Eyewitness Report from Ukraine: ‘You Can Feel the Tension in the Air’

Wednesday, April 23rd, 2014

DRUZHKOVA, UKRAINE – Tensions continue to mount in eastern Ukraine, as no obtainable solution is in sight. Reports of casualties continue to stream out of the provinces in dispute, and the residents of Ukraine don’t know what new reality they may encounter on a daily basis.

Most Ukrainians talk of a link to the West, but those in the east of the country feel a part of Russia. The Ukrainian Government has engaged in military action to maintain the entirety of its sovereign territory, a move which has brought to the escalation in violence and the rise in the death toll. As the two governments continue to wage battle, it seems the main question is how the Ukrainian residents of the east really view themselves; are they western Russians or eastern Ukrainians? Sergey Ovechinikov, a former resident of the eastern Donetsk Province talked to Tazpit News Agency about what he experienced in the past weeks and where he believes eastern Ukraine is headed.

Sergey lives in Cyprus and often visits his family who reside in the city of Druzhkovka, in northern Donetsk Province. “Everyone is expectant of some development; you can feel the tension in the air. I saw people erecting barricades in the city. I never thought I would see anything like this in my city. No one knows who is manning the barricades, some are locals, but they are surely organized by someone”

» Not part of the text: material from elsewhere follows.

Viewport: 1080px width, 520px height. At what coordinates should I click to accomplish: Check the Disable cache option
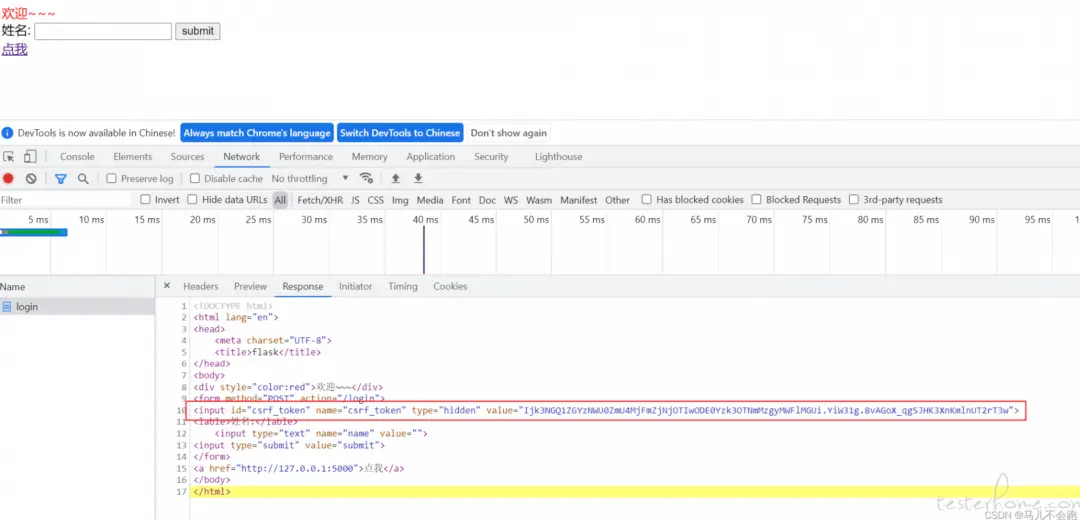click(x=195, y=179)
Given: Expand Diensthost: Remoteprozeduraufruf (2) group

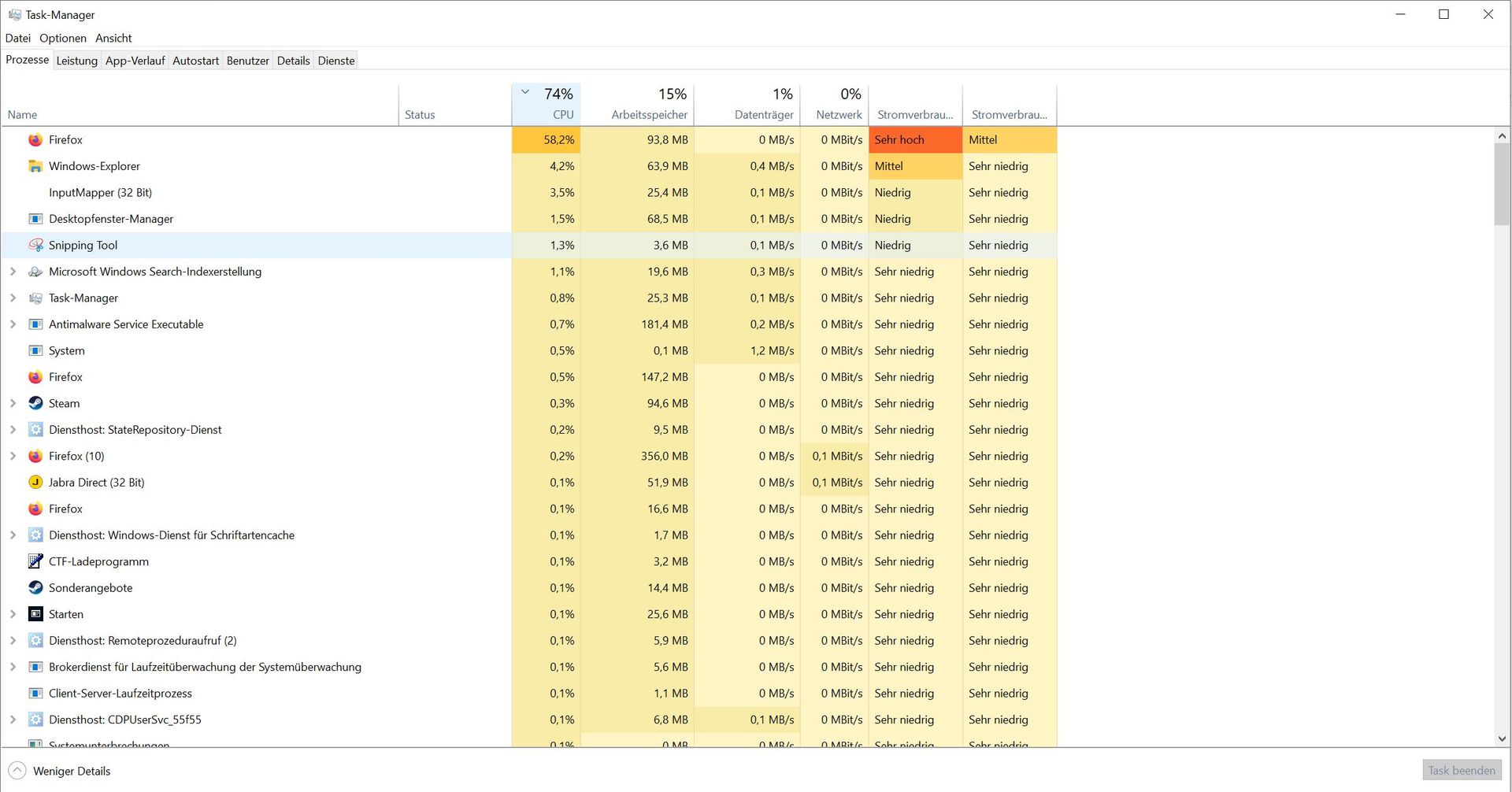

Sergey is apprehensive of the precarious security situation in the streets, describing a situation which is on the threshold of anarchy. “You get the sense the people really want to fight; some of the people manning the barricades are armed. There is currently no police force in the city. They withdrew, and there is a Russian flag flying over the police headquarters. All government buildings have Russian flags flying from them.”

Sergey points out that not all the residents of the area wish to become Russian citizens. Some have expressed objection to the flying of the Russian flags. “People have different opinions,” explains Sergey, “The streets seem to say that everyone wants to join Russia, but I don’t think everyone wants to make this move. Those who oppose unifying with Russia are afraid to voice their opinions, as they are the minority. Most of the population is Pro-Russian. At a situation close to war another view point is not relevant and no one wants to hear it. It seems like the region is on the brink of a civil war.”

Regardless of their political aspirations, all fear the pending economical collapse. “Everyone fears that their factories will shut down and they will lose their jobs.  The Ukraine Hryvnia has plummeted, and there is no fuel for heating in the area,” says Sergey.

Fear seems to be the primary sentiment expressed about the future in the region. “People fear that the new Ukrainian government will hunt down those are generating the pro-Russian actions. There are street battles between pro-Russian activities and pro-Ukrainian nationalists, although the majority here is hostile to anything Ukrainian – the flag, national anthem, state symbols and language. I think east Ukraine will never unify with the rest of the country,” concludes Sergey.

Ukraine’s future is shrouded in uncertainty, but it is clear the current course of change is unalterable. One is only left to hope the violence will not be the main actor in this change of scenes.